Introduction
This project involves designing a website onboarding experience and developing an app for learning and management. Cardiovascular diseases (CVD) are the leading cause of death globally, with hypertension as the top risk factor. Despite Canada’s progress in hypertension awareness and control, nearly 1 in 4 Canadian adults is affected. This highlights the urgent need to improve patient education, support self-management, and restructure health services for systemic change.
Collaboration
A collaboration between the Systems and Services Studio and a team of family doctors working in Sunnybrook Hospital to help patients with hypertension manage their blood pressure at home.
Managing Hypertension in the Current System
Education plays a crucial role in reducing unnecessary emergency room (ER) visits for hypertension. While evidence-based treatments and risk factor management can lower morbidity and mortality from cardiovascular disease (CVD), the variation in guidelines has created confusion, leading to inconsistent care. The CCHANGE initiative in 2011 aimed to unify these guidelines in Canada, resulting in 77 recommendations that support clinicians in providing comprehensive treatment plans.
A key issue has been the rise in ER visits for hypertension, which increased by 65% in Ontario between 2002 and 2012. Most of these cases end in discharge with no severe complications, suggesting that emergency care was often unnecessary.

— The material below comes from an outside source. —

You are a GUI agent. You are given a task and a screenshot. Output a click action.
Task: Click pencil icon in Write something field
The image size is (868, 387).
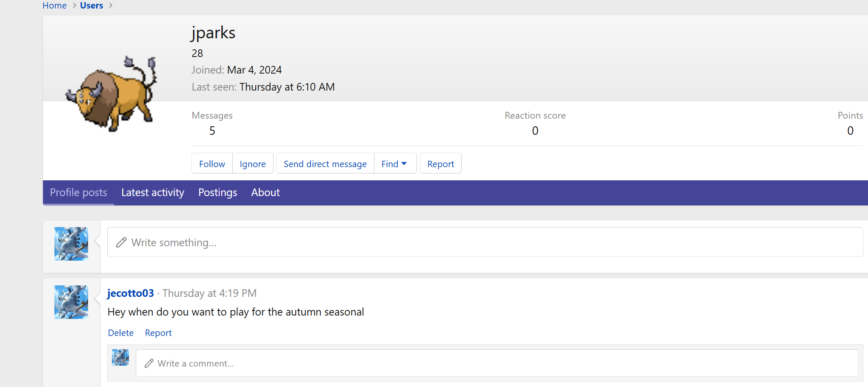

The widespread use of home blood pressure monitoring devices, while beneficial for managing hypertension, has likely contributed to this trend. Educating patients on when to seek primary care versus emergency care is essential to reduce ER visits, ensuring proper hypertension management without overwhelming emergency services.
Project's Framing
Based on the secondary research and discussions with primary stakeholders, three main challenges were identified. Those challenges could affect HTN self-management, home BP monitoring and eventually increase ED visits.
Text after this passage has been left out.